Erster Teil – Kammern → Abschnitt II – Aufbau und Aufgaben der Organe der Kammern

Titel: Gesetz über die Kammern und die Berufsgerichtsbarkeit für die Heilberufe (Heilberufekammergesetz - HBKG)
Normgeber: Schleswig-Holstein
Amtliche Abkürzung: HBKG
Gliederungs-Nr.: 2122-6
Normtyp: Gesetz

(1) Die Kammerversammlung beschließt über alle Angelegenheiten der Kammer von allgemeiner Bedeutung, soweit sie sich nicht nur auf die laufende Geschäftsführung beziehen.

(2) Die Kammerversammlung beschließt insbesondere über

  1. 1.
    die Hauptsatzung (§ 40 Abs. 1 des Landesverwaltungsgesetzes), die Berufsordnung (§ 31), Weiterbildungsordnung (§ 39) und die Satzungen zur Fortbildung und Qualitätssicherung (§ 5)
  2. 2.
    die Satzungen über soziale Einrichtungen (§ 4),
  3. 3.
    die Satzung über die Errichtung von Ethikkommissionen (§ 6 Abs. 1 bis 4),
  4. 4.
    die Satzung zur Feststellung des Haushaltsplans (Haushaltssatzung) und die Satzung nach § 9a Abs. 1 Satz 1,
  5. 5.
    die Beitragssatzung und die Gebührensatzung (§ 10),
  6. 6.
    die Entlastung des Vorstandes auf Grund des Jahresberichts und der Jahresrechnung,
  7. 7.
    die Wahl eines Ausschusses zur Prüfung und Abnahme der vom Vorstand vorzulegenden Rechnung,
  8. 8.
    die Vorschläge für die Berufung der ehrenamtlichen Richterinnen und Richter bei dem Berufsgericht und dem Berufsgerichtshof sowie deren Stellvertreterinnen und Stellvertreter (§ 61),
  9. 9.
    die Wahl der Mitglieder und der stellvertretenden Mitglieder der Schlichtungskommission (§ 7 Abs. 2).
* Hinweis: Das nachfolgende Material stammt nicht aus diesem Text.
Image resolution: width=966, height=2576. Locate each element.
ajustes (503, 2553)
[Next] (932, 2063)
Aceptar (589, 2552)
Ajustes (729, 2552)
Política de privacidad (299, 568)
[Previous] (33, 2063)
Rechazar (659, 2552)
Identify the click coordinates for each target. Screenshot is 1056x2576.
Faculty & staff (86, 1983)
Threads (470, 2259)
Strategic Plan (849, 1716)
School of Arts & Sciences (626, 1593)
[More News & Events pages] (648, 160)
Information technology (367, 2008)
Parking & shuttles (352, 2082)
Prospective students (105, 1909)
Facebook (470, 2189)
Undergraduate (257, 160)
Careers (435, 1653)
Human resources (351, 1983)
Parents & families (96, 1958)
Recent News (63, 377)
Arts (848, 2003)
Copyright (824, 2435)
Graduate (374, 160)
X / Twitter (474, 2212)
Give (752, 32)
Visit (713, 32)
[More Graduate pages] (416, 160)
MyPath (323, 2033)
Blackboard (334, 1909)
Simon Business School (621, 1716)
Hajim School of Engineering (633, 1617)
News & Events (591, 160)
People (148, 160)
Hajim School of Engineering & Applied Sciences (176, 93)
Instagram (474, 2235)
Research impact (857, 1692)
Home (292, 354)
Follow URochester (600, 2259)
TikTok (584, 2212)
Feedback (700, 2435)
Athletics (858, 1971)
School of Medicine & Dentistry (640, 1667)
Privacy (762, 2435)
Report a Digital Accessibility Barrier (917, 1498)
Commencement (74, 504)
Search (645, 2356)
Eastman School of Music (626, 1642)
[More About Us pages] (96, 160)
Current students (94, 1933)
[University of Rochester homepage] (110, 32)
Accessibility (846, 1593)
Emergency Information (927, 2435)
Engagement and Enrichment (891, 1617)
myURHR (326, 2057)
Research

Der Genehmigung durch die Aufsichtsbehörde bedürfen die Hauptsatzung, die Berufsordnung, die Weiterbildungsordnung, die Satzung zur Qualitätssicherung, die Satzungen über soziale Einrichtungen, die Satzung über die Errichtung von Ethikkommissionen nach § 6 Abs. 1 und die Satzung nach § 9a Abs. 1 Satz 1. Die Genehmigung der Satzung über soziale Einrichtungen darf nur im Benehmen mit dem für Wirtschaft zuständigen Ministerium erteilt werden.

(3) Alle Kammermitglieder sind berechtigt, an den Sitzungen der Kammerversammlung teilzunehmen; der Vorstand der Kammer kann Mitarbeiterinnen und Mitarbeitern der Kammer sowie in besonderen Fällen auch weiteren Personen die Teilnahme gestatten. Personen nach Satz 1 kann das Wort erteilt werden.